Because these moments reinforce to me there is a why.. that our country is so beautiful and the foundation of what our forefathers created is so special, it is worth defending again, and again, and again, so our children can grow up experiencing all of the freedom and opportunity these brave men and women have made possible. Because even though sometimes it feels as though we are so damn divided as a nation, we are the UNITED States of America; perhaps our arguments are so heated because we are united in our passion about a dream that is not easy to maintain and defend. Because America IS WORTH IT.

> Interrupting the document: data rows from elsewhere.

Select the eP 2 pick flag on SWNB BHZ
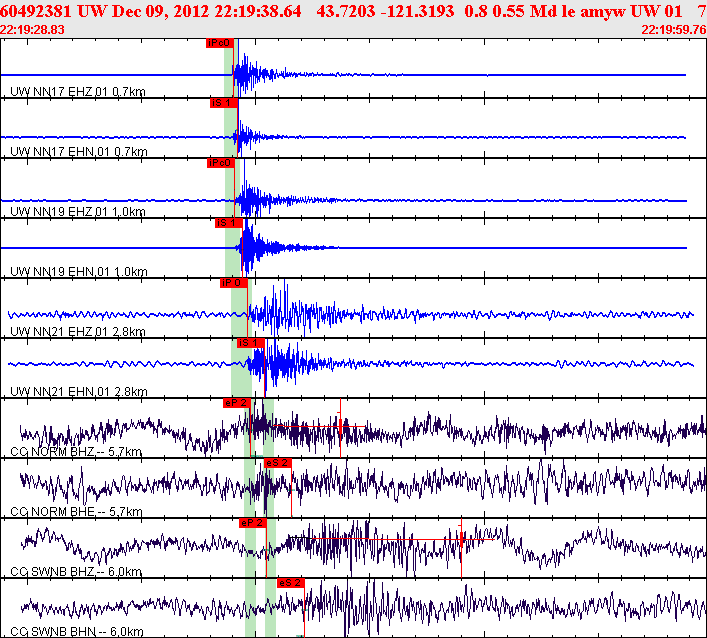 (252, 523)
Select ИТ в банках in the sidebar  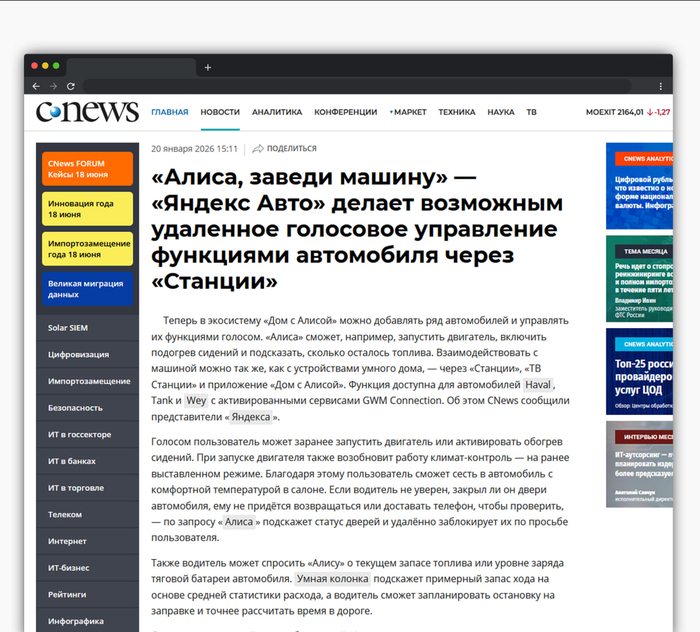click(x=72, y=461)
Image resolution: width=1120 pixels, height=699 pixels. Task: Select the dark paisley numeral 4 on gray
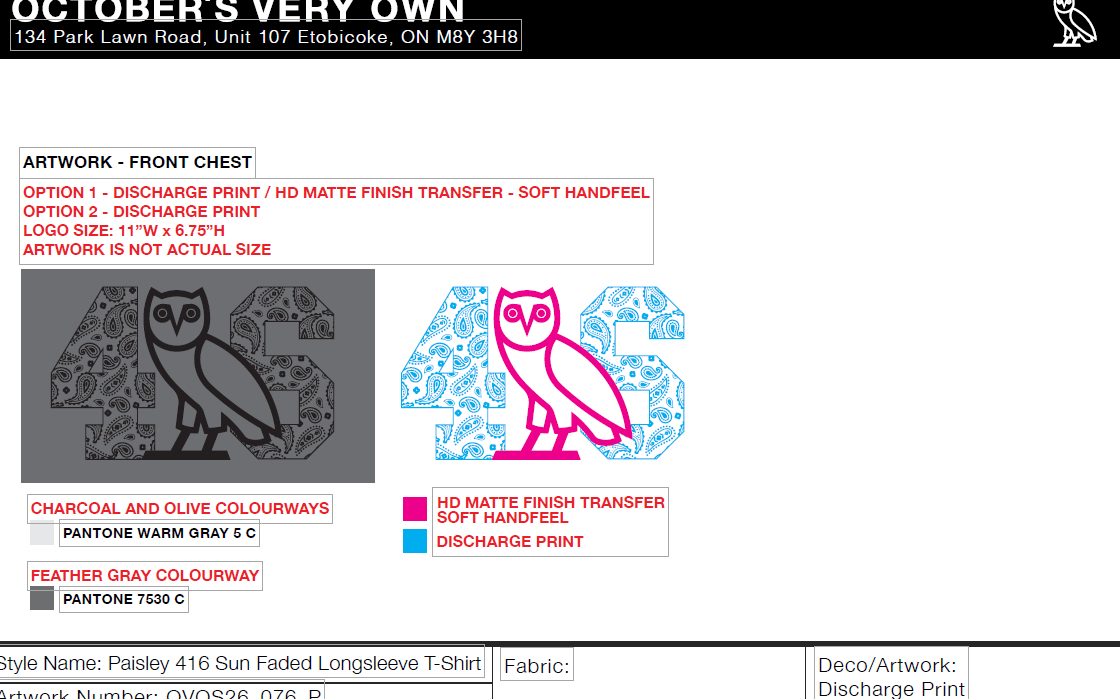click(96, 373)
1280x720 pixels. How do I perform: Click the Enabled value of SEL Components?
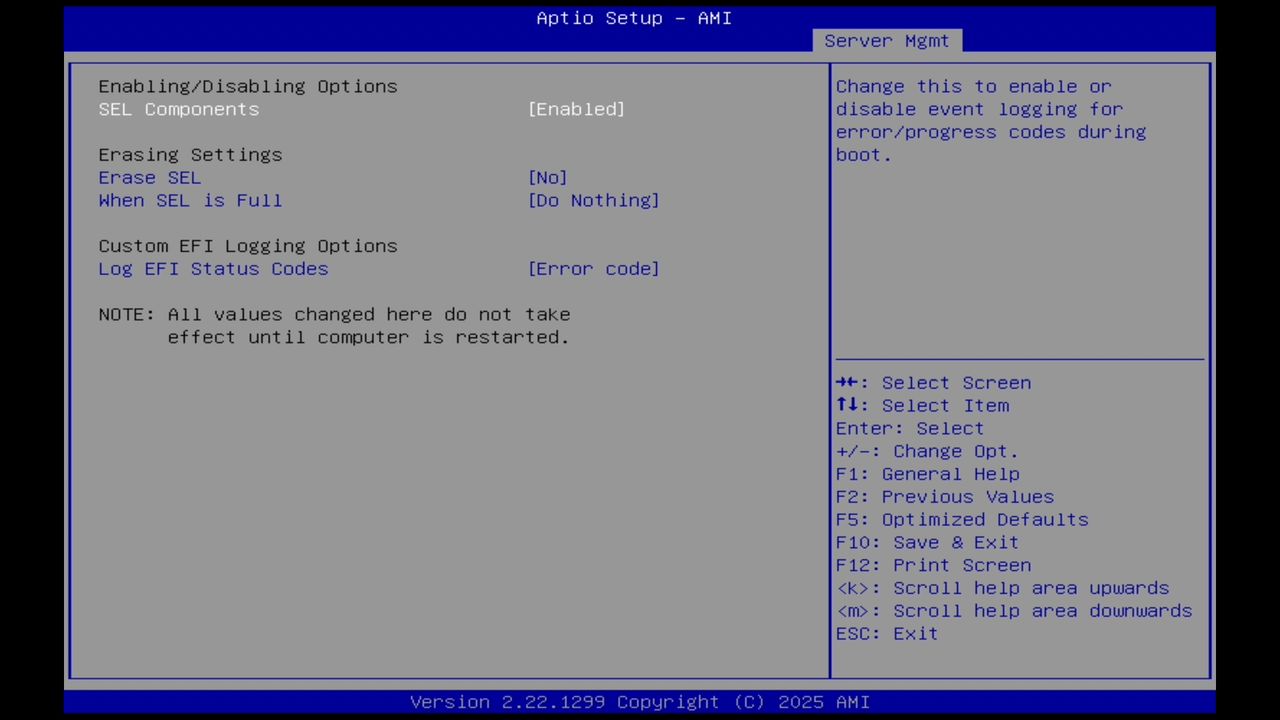(x=577, y=109)
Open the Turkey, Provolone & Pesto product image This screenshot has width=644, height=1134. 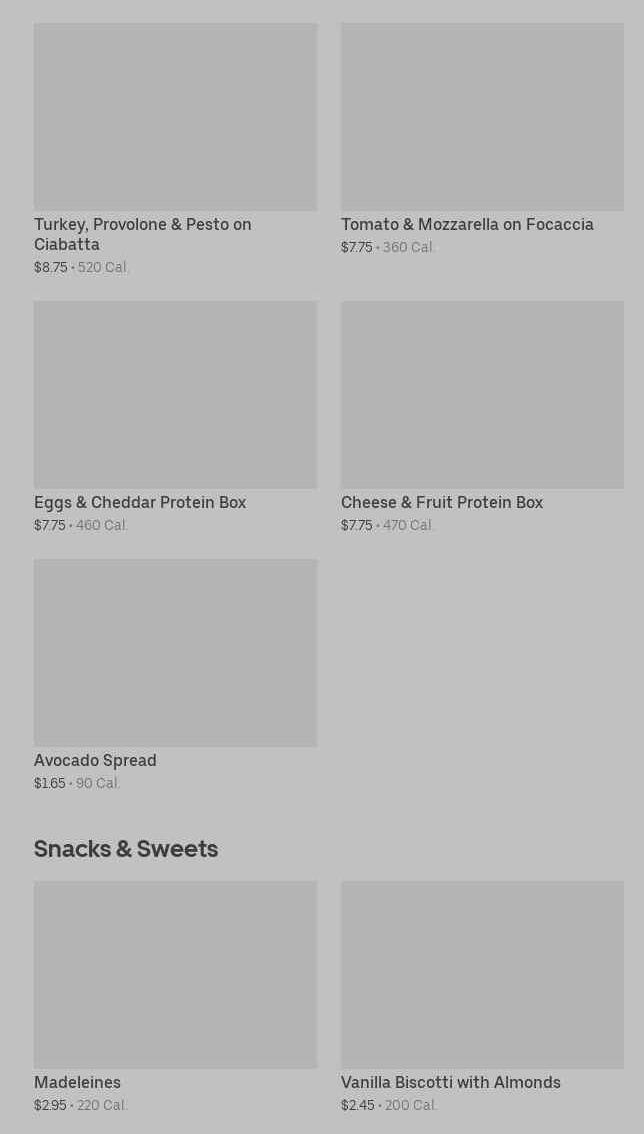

My why for writing this now, is to show Officer Kilgore and Adrian and every veteran I see in my neighborhood and at work and on Facebook… YOUR BRAVERY MATTERS. THANK YOU. Because of you, I’m comfortably sitting on my couch writing this now. Because of you, my boys are in school, learning about the principles America was founded upon, and the brave men and women who fought to ensure they still exist today. Because of you, I GET to go to work; not have to, GET to, to share stories about kids learning, kids who will change the world because of other adults who GET TO go to work to teach and love them. I get go, I can, I have the opportunity…. because I live in America. Because of the heroes who defend America and what our country stands for.
Who are we? What are we here for? How do we define AMERICA?
“Isaiah 6:8 reads: Then I hear the voice of the Lord saying, ‘Whom shall I send? And who will go for us?’ And I said, ‘Here I am, send me!’,” said Kilgore. “Hopefully, that is enough in the end.”
Veterans Day. Every day. To our veterans, our true American heroes, I salute you.